Executive summary: asynchronous beats synchronous.

I’ve recently had to design and implement a message bus in a componentized system. The goal of the message bus was to completely abstract away components from each other: the only interaction happens by sending messages to the message bus (and by subscribing to messages on the message bus). Because of complete isolation, components can be replaced transparently; not to mention the benefits in the areas of tracing, debugging and simulation you get by being able to record and replay all communication between components.

Communication Types

The message bus needed to support two types of messages:

  • Publish/Subscribe: just fire away messages on the message bus. Other components will subscribe to messages that interest them, and handle them when they occur.
  • Request/Response: sometimes, the sender of a message may want to wait with its next operation until it knows the message has been handled (and whether some operation that got triggered by that message succeeded or failed).
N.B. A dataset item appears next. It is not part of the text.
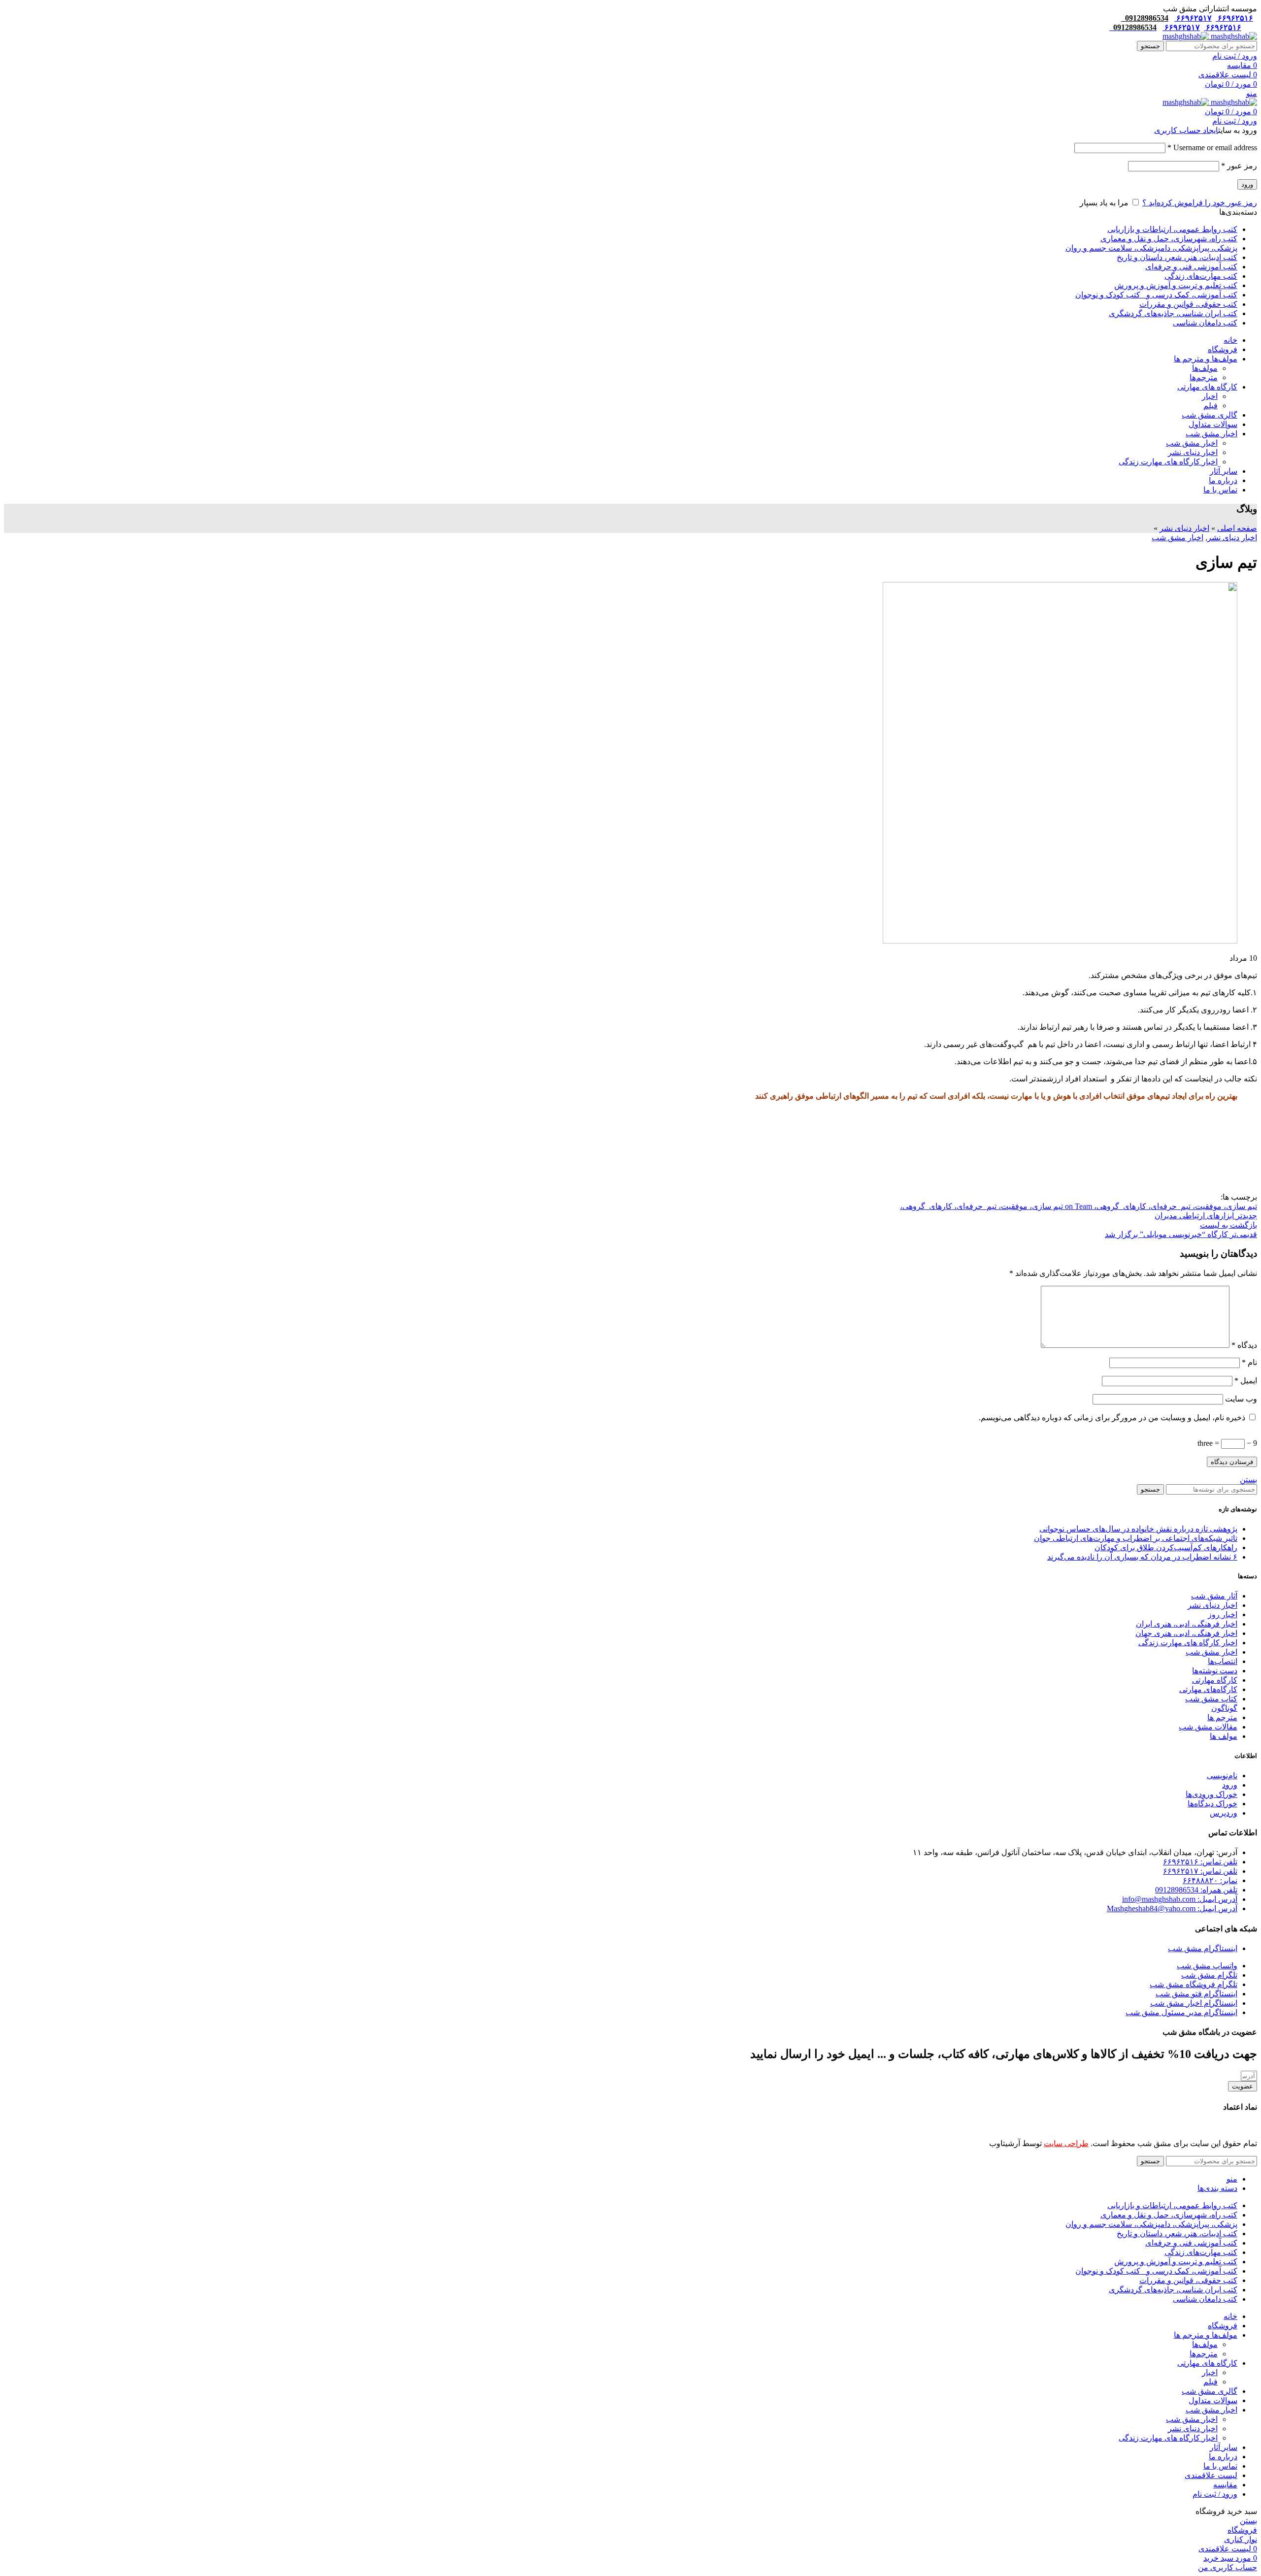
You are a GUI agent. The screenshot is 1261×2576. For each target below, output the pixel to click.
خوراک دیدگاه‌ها (1212, 1803)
This corresponds to request/response semantics, and can easily be implemented on top of publish/subscribe semantics, just by doing some extra work on the sender’s part by matching outgoing and incoming messages.

Note that in this type of request/response, the sender still doesn’t know which component handled the message, so it is a form of “untargeted RPC”.

Ultimately, components are a collection of “message handling routines” grouped with a set of (private) state variables, invoked by the messaging runtime at the appropriate time. This document describes the considerations for the threading model of the messaging runtime (whether the system should be single or multi threaded) and whether we should allow a synchronous API for request/response style exchanges (publish/subscribe exchanges are trivially asynchronous so they do not come into play).

Principle: Reentrancy

The most important consideration I’ll take into account while evaluation the alternatives is that of reentrancy. This can be explained as follows:

The system is reentrant if a component can be asked to handle a message B while it is still handling a message A. To make a reentrant system work, all of its components have to be reentrant, i.e., be able to deal with this occurrence.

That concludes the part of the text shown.